Killing Monica
- Hardcover edition
- Author: Candace Bushnell
- Language: English
- Subject: Relationship with pop-culture
- Genre: Chick-lit
- Publisher: Grand Central Publishing
- Publication date: June 23, 2015
- Publication place: United States
- Media type: Print (hardcover)
- Pages: 311 (first edition)
- ISBN: 978-0-446-55790-0
- OCLC: 1108718336
- Dewey Decimal: 813/.54
- LC Class: PS3552.U8229 K55 2015
- Preceded by: Summer and the City (2011)
- Followed by: Is There Still Sex in the City? (2019)

= Killing Monica =

2013 novel by Candace Bushnell

Killing Monica is a novel written by American author Candace Bushnell. It was first released as a hardcover on June 23, 2015. Bushnell's publisher, the Hachette Book Group, describes its central character, Pandy "PJ" Wallis, as "a renowned writer whose novels about a young woman making her way in Manhattan have spawned a series of blockbuster films."

==Synopsis==
A champagne-drinking New York novelist named Pandy Wallis has found success through writing a series of books about her alter ego, Monica. The books have been adapted into films starring an actress named Sondra-Beth Schnowzer. Now, newly divorced, Pandy wants to write serious fiction about one of her ancestors instead. The plot of the novel combines flashbacks of her friendship with Sondra-Beth and failed marriage, with her quest to kill off her character Monica.

==Characters==
- Pandy PJ James Wallis – The main character, a writer.
- Sondra-Beth Schnowzer - The bitchy actress with whom Pandy was once friends.
- Henry - Pandy's long-suffering and devoted literary agent.
- Monica - A Carrie Bradshaw-style fictional character.

==Reception==

The book was "critically reviled", according to New York Magazine. "The prose is both hyperbolic and repetitive," wrote Eliza Kennedy in The New York Times Book Review. "Characters never speak when they can screech, shriek or scream." Kennedy concluded: "The entire thing is capped by a cheap revelation that's supposed to make readers think, but only made this reader cringe."

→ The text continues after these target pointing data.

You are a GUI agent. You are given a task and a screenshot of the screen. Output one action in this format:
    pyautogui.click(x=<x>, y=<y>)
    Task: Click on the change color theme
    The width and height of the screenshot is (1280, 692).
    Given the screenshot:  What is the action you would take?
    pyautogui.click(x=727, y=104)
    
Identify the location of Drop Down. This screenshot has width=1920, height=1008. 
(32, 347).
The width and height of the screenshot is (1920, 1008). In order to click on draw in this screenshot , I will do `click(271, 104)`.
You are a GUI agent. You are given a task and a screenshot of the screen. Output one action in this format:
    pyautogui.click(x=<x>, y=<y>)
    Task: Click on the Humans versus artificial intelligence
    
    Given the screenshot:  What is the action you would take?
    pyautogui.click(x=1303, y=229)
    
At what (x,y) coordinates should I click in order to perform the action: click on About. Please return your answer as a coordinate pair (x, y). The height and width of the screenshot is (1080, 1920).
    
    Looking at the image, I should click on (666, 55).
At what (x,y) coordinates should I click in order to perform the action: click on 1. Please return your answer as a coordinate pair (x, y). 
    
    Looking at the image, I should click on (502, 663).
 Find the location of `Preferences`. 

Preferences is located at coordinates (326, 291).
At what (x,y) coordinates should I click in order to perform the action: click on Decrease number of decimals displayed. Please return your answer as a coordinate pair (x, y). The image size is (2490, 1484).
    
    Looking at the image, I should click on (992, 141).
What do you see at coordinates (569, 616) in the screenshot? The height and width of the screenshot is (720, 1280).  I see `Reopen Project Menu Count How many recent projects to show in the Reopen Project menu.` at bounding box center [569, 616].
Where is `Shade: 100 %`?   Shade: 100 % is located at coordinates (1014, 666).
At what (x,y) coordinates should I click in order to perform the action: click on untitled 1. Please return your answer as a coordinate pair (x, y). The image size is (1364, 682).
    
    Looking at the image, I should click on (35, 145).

Writing in The Washington Post, Bethanne Patrick called it "a sloppy story that doesn't hold together." In The Independent, Arifa Akbar said: "None of it, including the final, unconvincing plot twist, is particularly well-written." In the New York Daily News, Sherryl Connelly called Killing Monica "an unfunny farce" and "a book of bad taste." It also received negative reviews from Kirkus Reviews, Kirsty McLuckie in The Scotsman, Georgie Binks in the Toronto Star. and Publishers Weekly.